To interact with YDB, you can use the YDB CLI or SDK for C++, Java, Python, Node.js, PHP, and Go.
YDB supports a relational data model and manages tables with a predefined schema. To make it easier to organize tables, directories can be created like in the file system.
Database commands are mainly written in YQL, an SQL dialect. This gives the user a powerful and familiar way to interact with the database.
YDB supports high-performance distributed ACID) transactions that may affect multiple records in different tables. It provides the serializable isolation level, which is the strictest transaction isolation. You can also lower the level of isolation to raise performance.
YDB is designed to service different workload types, such as OLTP and OLAP. The current version offers limited analytical query support. This is why we can say that YDB is currently an OLTP database.
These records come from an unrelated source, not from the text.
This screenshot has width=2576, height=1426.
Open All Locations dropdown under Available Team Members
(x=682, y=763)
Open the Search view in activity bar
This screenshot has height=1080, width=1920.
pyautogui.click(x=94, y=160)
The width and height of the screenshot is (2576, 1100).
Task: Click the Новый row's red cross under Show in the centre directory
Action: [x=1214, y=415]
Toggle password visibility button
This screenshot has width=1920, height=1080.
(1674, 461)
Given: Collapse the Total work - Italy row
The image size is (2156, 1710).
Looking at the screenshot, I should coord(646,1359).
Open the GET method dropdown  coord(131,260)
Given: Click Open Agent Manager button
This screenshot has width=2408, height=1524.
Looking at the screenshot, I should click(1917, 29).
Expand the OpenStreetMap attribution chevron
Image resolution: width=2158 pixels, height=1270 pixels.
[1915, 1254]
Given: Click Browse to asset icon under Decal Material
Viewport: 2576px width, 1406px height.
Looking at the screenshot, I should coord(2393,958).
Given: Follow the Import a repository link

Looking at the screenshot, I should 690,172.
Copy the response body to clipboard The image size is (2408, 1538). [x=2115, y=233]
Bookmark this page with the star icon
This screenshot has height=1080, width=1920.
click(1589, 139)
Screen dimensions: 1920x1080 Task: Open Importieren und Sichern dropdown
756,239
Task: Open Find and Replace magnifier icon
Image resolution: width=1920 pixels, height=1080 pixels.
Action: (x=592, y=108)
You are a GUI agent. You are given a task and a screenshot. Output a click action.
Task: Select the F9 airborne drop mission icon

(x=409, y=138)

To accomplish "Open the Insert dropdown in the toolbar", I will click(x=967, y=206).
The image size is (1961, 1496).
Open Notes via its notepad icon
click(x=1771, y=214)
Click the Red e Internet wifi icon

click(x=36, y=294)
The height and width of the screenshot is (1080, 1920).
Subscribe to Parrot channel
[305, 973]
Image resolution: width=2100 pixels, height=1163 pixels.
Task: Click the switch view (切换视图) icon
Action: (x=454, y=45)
YDB is used in Yandex services as a high-performance OLTP DBMS. In particular, Yandex.Cloud Yandex Object Storage use YDB to store data and are based on its components.
Use cases
YDB can be used as an alternative solution in the following cases:
- When using NoSQL systems, if strong data consistency is required.
- When using NoSQL systems, if you need to make transactional updates to data stored in different rows of one or more tables.
- In systems that need to process and store large amounts of data and allow for virtually unlimited horizontal scalability (using industrial clusters of 5000+ nodes, processing millions of RPS, and storing petabytes of data).
- In low-load systems, when supporting a separate DB instance would be a waste of money (consider using YDB in serverless mode instead).
- In systems with unpredictable or seasonally fluctuating load (you can add/reduce computing resources on request and/or in serverless mode).
- In high-load systems that shard load across relational DB instances.
- When developing a new product with no reliable load forecast or with an expected high load beyond the capabilities of conventional relational databases.